Well, after about 2 or 3 weeks of her living with me I really began to feel kind of suffocated because she was always there all of the time. I think I was just used to living alone for so long. I never said anything to her about this, but she admitted to me that she was tired of staying home and wanted to move to a bigger city to work again. And we could just see each other on the weekends or every other weekend.

She ended up moving to a big city about 4 hours away, but we agreed that she would work there for 3 or 4 months and then she would come back on our 1-year anniversary and that's when we would get married. Well, I found that I was extremely happy when she moved out because I was able to get my old life back. I got my house cleaned up the way I wanted it, it's nice and quiet when I get home, and I still have her to talk to and see every now and then.

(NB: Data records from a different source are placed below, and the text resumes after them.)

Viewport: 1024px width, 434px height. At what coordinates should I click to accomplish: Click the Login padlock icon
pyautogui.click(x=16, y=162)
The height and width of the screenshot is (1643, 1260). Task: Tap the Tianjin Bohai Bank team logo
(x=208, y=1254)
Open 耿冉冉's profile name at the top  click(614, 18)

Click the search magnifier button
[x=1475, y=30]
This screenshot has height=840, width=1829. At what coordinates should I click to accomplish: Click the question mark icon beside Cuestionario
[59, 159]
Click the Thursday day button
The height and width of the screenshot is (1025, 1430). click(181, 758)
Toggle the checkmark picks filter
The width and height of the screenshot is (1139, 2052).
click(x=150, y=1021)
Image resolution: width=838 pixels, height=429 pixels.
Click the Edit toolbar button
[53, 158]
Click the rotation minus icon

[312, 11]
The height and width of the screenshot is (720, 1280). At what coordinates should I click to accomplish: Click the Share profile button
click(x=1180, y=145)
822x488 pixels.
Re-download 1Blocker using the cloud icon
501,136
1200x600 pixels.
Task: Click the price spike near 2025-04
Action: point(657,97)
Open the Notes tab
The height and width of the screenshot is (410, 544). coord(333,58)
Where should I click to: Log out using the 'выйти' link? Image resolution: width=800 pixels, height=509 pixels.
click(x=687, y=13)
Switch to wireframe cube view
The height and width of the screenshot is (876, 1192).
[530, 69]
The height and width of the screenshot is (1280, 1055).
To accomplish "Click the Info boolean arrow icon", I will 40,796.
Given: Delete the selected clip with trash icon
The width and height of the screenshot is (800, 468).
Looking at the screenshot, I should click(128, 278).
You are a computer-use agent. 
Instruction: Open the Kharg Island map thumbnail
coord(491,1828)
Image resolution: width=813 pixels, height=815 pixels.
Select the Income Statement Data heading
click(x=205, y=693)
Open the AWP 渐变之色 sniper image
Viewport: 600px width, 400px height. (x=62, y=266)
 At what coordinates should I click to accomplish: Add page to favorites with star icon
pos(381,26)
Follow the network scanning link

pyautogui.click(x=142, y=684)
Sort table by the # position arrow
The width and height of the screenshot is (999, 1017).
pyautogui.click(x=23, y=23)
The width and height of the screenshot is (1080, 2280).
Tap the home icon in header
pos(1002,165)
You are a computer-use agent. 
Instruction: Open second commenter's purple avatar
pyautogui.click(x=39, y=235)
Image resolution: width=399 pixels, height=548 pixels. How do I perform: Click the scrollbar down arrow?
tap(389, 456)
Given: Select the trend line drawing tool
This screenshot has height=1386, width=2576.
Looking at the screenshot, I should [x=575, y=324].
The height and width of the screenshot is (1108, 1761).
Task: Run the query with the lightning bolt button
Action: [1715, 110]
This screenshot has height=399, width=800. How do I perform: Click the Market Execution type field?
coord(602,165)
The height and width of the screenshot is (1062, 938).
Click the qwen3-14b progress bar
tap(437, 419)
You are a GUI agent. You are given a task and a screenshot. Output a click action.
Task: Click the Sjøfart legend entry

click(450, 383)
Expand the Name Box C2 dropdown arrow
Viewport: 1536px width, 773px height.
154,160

That brings us to tonight. She's been out now for about 3 weeks. I told her tonight that I really wasn't sure if I wanted to get married on our 1-year anniversary, but I didn't want to lose her. This obviously made her very upset and she told me that if I didn't have a plan for us then she would break up with me. I can truly see her point, but I just hate myself for not feeling the way I need to feel about this.

She's very beautiful and she really tried to take care of me when she lived here. But when I really sit down and think about it... we don't really have much in common other than each other.

I guess I really know the answer to my situation already but I don't want to admit it. I'm hoping someone out there can talk some sense in to me and not let me let this girl go. I feel like I won't find another one like her.